As sales and marketing advice goes, this may very well be up there with the best of it. I was reminded of this natural phenomenon this week, and I could not find my way to my computer keyboard fast enough to share it with whoever is out there listening. This is a BIGGIE. Tune in.

I ended a recent teleclass I was conducting with what I consider to be some sage advice. To me, what I am about to suggest is both logical and extraordinarily simple. It is effective and incredibly apropos. It does not cost a red cent and the results are extremely powerful.

The truth is however, that nobody can do what I am about to suggest without feeling uncomfortable to some degree. This last sentence, in and of itself, may explain why there are not more successful travel-related sales professionals in the United States today.

I challenged my audience on this particular day to pick up their telephones as soon as our meeting was over, and call a prospect, customer, or the first person who came to mind to simply thank them for something. I reminded them not to get cute, fancy or eloquent. I urged them to act on this assignment immediately before their worthless, inappropriate, nonsensical excuses had a chance to take over their thought process.

The assignment was simple and straightforward. “Call somebody up to say “thank-you.” I then terminated the meeting and went to lunch.

Upon my return, there were two emails waiting for me as a result of my earlier challenge. Both emails were conveying good news as they happily reported their results from reaching out to their clients. In both instances, they decided that the email route was the way to go. (It certainly was the easy way to go, but it certainly was better than doing nothing.)

In sharing their success stories with me I noticed a disturbing trend. They were both hesitant in saying thank you to me. One mentioned in her email, “I hope this isn’t mushy but…” while the other opened with “This is probably corny but…”

This may very well be the crux of the dilemma. Has the business world become so suspect to the “sales pitch” that we have become frightened to tell people what we sincerely feel and think for fear of being misinterpreted?

This is a sad commentary and one that must stop with the reading of this article. Although at times this may be a tough statement to defend, most people are not buffoons. Most people can tell between a “come-on” and a sincere compliment.

In fact, women are better at this than men. Women have the luxury of being equipped with a built-in “creep-o-meter” whereas men have trouble sorting through the slugs and the good-guys. Sorry boys. You know I’m correct.

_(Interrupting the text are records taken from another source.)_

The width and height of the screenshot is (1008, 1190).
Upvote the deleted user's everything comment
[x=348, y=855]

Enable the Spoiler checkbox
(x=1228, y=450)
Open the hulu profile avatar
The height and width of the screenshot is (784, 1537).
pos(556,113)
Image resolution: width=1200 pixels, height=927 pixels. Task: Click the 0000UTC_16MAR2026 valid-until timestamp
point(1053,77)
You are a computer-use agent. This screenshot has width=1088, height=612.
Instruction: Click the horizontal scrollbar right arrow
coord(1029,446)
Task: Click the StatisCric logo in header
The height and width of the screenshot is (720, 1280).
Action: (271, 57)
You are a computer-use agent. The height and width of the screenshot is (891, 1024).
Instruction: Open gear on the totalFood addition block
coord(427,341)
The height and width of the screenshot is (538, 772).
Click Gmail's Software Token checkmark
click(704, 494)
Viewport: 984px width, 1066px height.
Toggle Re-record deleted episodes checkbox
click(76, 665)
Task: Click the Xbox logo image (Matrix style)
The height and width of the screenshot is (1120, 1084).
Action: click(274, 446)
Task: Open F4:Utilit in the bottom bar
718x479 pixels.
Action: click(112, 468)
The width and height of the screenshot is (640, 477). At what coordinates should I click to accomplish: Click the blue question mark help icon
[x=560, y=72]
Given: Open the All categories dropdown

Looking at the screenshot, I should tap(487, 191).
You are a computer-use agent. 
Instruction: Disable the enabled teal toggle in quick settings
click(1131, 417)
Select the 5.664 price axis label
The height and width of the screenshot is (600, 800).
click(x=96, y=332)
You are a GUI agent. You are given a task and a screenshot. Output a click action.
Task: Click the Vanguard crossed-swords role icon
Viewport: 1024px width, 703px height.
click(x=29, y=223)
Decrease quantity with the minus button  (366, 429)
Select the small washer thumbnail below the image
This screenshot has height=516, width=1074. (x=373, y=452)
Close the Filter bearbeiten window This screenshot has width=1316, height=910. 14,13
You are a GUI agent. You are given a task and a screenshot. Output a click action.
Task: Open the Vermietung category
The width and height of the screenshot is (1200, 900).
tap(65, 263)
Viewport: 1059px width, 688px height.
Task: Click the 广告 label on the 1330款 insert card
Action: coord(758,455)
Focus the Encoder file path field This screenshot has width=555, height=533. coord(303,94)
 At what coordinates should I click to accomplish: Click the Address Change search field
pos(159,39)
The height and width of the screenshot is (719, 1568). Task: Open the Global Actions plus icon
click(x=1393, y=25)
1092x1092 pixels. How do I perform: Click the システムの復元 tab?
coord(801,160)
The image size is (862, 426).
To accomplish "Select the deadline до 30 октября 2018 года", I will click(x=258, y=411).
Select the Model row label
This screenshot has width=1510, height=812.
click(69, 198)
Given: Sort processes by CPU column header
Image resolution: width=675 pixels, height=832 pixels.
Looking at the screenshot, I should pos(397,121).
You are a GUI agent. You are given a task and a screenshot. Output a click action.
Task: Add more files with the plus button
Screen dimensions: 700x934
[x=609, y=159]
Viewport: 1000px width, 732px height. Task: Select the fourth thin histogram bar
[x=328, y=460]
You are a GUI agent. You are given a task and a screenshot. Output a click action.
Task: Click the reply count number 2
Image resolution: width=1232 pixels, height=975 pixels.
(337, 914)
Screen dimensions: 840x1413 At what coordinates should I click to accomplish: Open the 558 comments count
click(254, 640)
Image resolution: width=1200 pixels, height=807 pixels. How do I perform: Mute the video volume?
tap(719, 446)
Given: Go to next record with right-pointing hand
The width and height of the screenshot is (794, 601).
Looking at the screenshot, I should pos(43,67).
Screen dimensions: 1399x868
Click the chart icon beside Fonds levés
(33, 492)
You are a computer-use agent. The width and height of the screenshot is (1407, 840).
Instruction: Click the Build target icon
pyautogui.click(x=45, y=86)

What could be easier than to say “thank-you” to somebody who has helped you, guided you, supported you and provided you with a few dollars now and then to insure some degree of eating regularity? This should come naturally … but it doesn’t.

Based on the frequency of such an act, it apparently is a lot harder than I envision it. No! I fail to entertain that option. It is easy. It has always been easy. It will continue to be easy. And it will be the most worthwhile marketing strategy (or courtesy) of your entire business campaign.

In a similar vein, why don’t more men open car doors for women? Why don’t more people stand up and approach visitors as they enter their place of business? Why don’t more people listen to what others are saying? Why do both men and women insist on playing the game “I can do better than that” when communicating in small groups?

What is going on here? Thanking people should be one of the easiest courtesies known to mankind. Starting today, say thank you moue often … and mean it.